Check out Record Store Day in Folsom
Not long after the sun rose, shoppers began lining up at the Dimple Records in Folsom and Sacramento and Citrus Heights.
At least once every year, this day is a special occasion for the old school faithful. They lined up because it was Record Store Day.
The 12th annual celebration of all things vinyl, which offers special limited-edition releases at independent record stores, had particular resonance in the Sacramento area – home of the once-mighty Tower Records, which went out of business in 2006.
As the doors opened at Dimple in Folsom, some 50 people streamed inside, scouring bins for their rare titles of choice.
For Mitch Snelson, a vinyl collector, it’s all about “the hunt.”
“The stores aren’t supposed to tell you what they get,” said Snelson, of Plumas Lake. “They all put in for a lottery. They all put in what they want -- the participating independent stores. It can’t be chain stores.”
Quantities are usually limited, with many titles selling out quickly. Without any guarantees, there is more competition.
Liv Perks of Sacramento made two trips to the Dimple Records on Broadway. An resident of England until 16 years ago, Perks rose early hoping to snag something she would find only on Record Store Day: a special release from the Irish rock band U2.
“It just comes out on vinyl, no other format,” she said “It’s not on iTunes, it’s not streaming. It’s something special.”
Perks already has some 200 records at home and landed at least one more after securing a coveted copy of the band’s “Europa” EP.
The second trip was just for browsing. She came with her teenage daughter Saskia, who is a records fan, too. They listen to digital music in the car, but it’s mostly wax at home.
There’s something about the sound, Liv Perks said. “It’s more blur and less perfect and clean, but to hear the hiss and the crackle” is just as, if not more, enjoyable to her, she said.
Unlike CDs and cassettes, records have been an unexpected bright spot in the music industry for some years now. Sales have grown despite the emergence of streaming platforms like Spotify, iTunes and Pandora.
Last year, the Recording Industry Association of America reported that revenues from vinyl albums totaled more than $419 million — an 8 percent increase from the year before — and accounted for one-third of the money earned from physical products.
The unofficial holiday, inaugurated in 2007, has only added to the enthusiasm. Many stores turn it into a day-long party, with live music, food and raffles.
“It definitely brings in people every year who are like ‘Oh, I didn’t even know you were here,’ ” said Amanda Pratt, who manages the Broadway store. “It’s definitely what I would consider a community event — more than just a retail holiday.”

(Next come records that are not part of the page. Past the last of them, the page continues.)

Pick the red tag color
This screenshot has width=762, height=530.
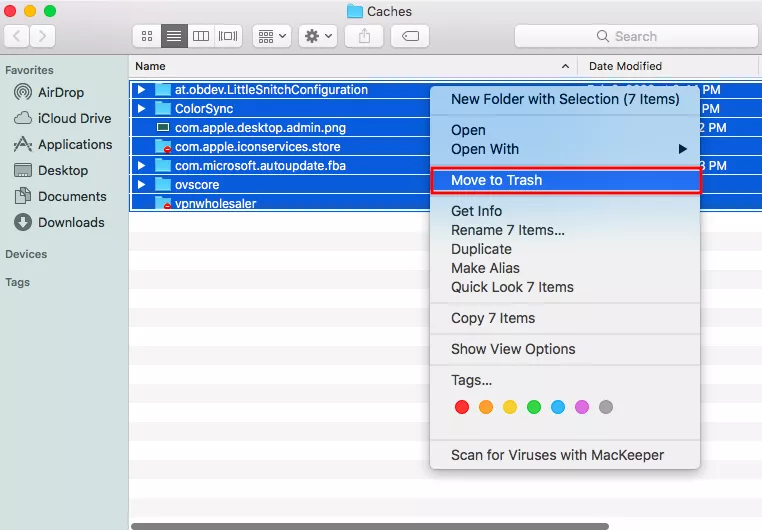pyautogui.click(x=462, y=407)
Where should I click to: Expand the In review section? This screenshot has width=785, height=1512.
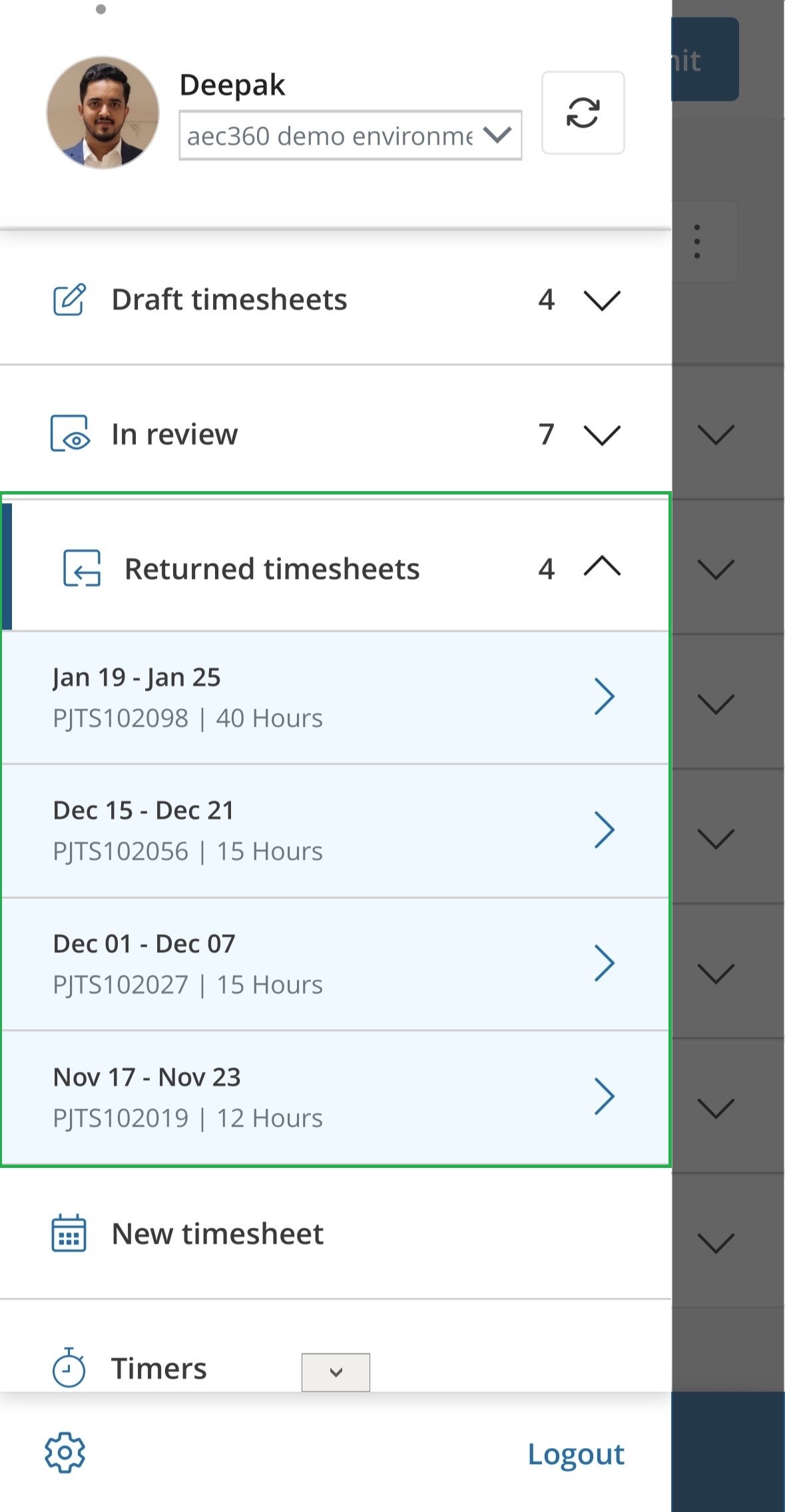[602, 435]

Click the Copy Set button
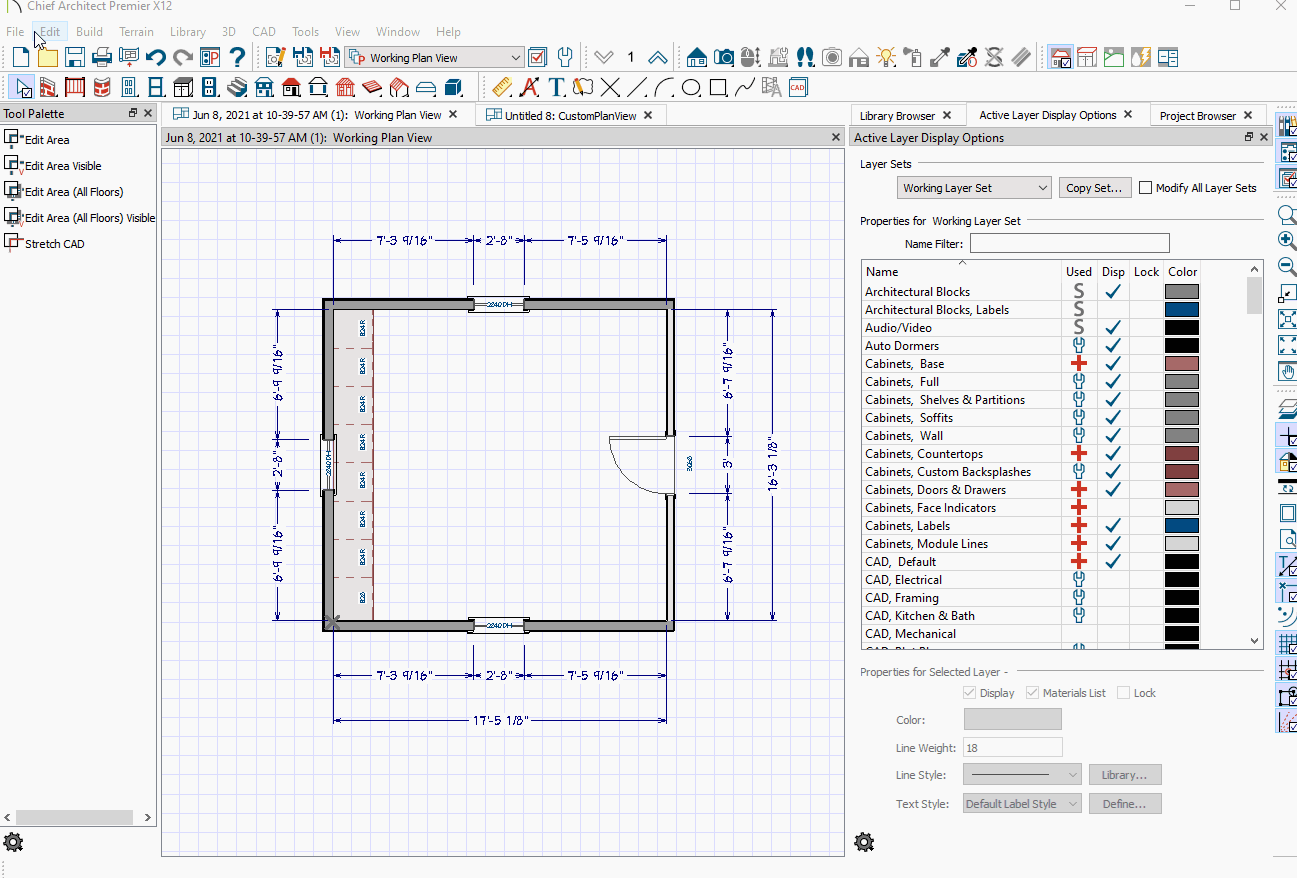pyautogui.click(x=1094, y=187)
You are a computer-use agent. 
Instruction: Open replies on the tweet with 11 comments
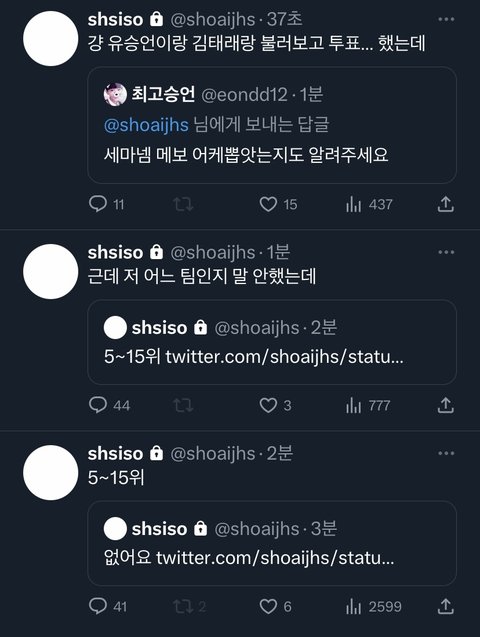(106, 204)
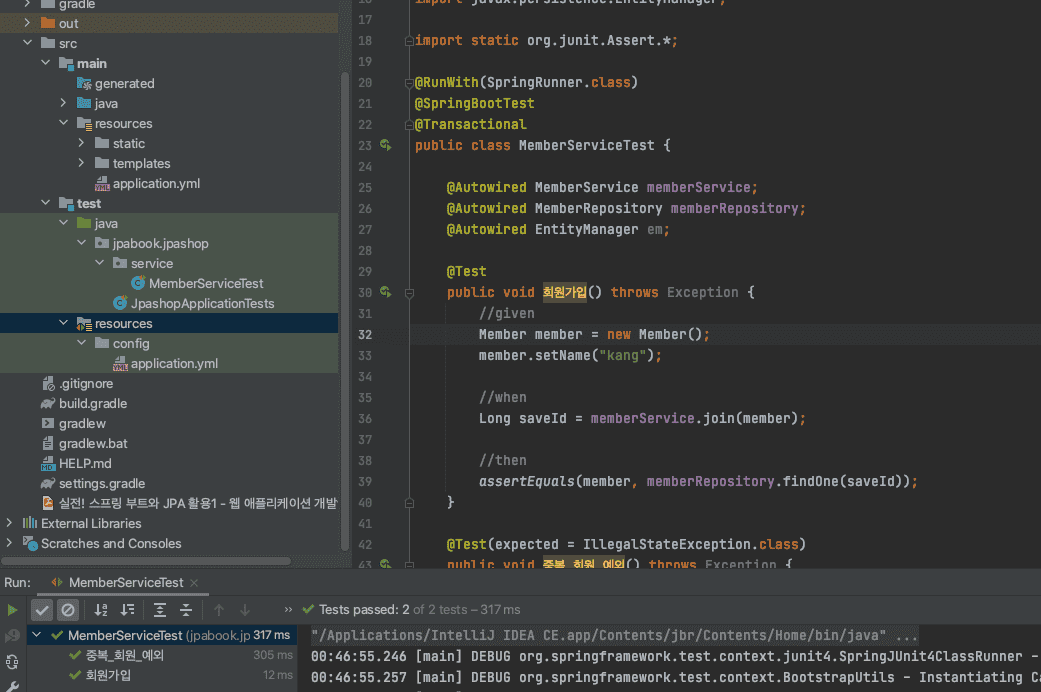Click the green Rerun test button

tap(12, 609)
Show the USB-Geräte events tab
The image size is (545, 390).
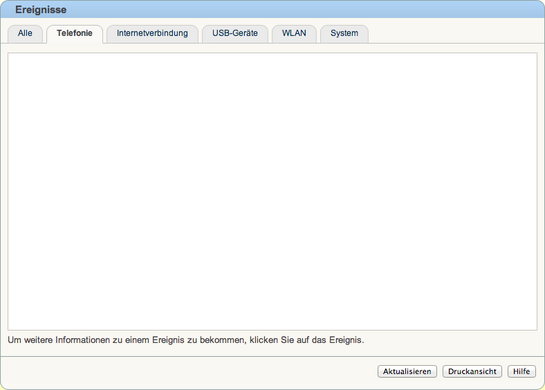click(235, 34)
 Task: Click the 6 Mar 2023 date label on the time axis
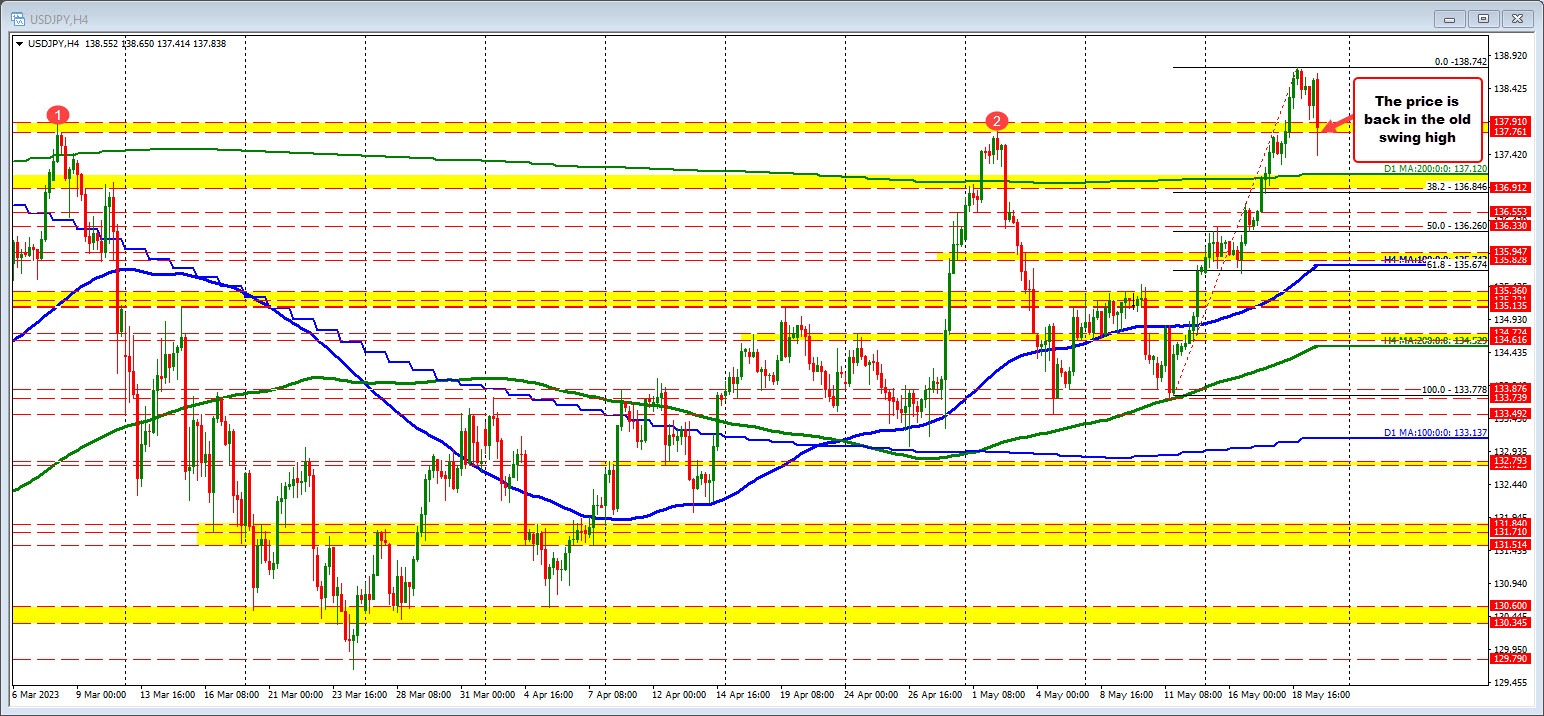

Pratt fell for vinyl not long after she started working for Dimple 13 years ago. She likes the big, expressive cover art and still streams music at home. “There’s definitely a place for both,” she said.
“Right when digital was getting big and the retailers were starting to get nervous I feel like at the very same time there was a rise in social media and you just can’t share digital music with people the way you can with something physical.
After Record Store Day, Pratt she often sees people share photos of their finds on the internet. There’s a different value placed on the tangible, she said.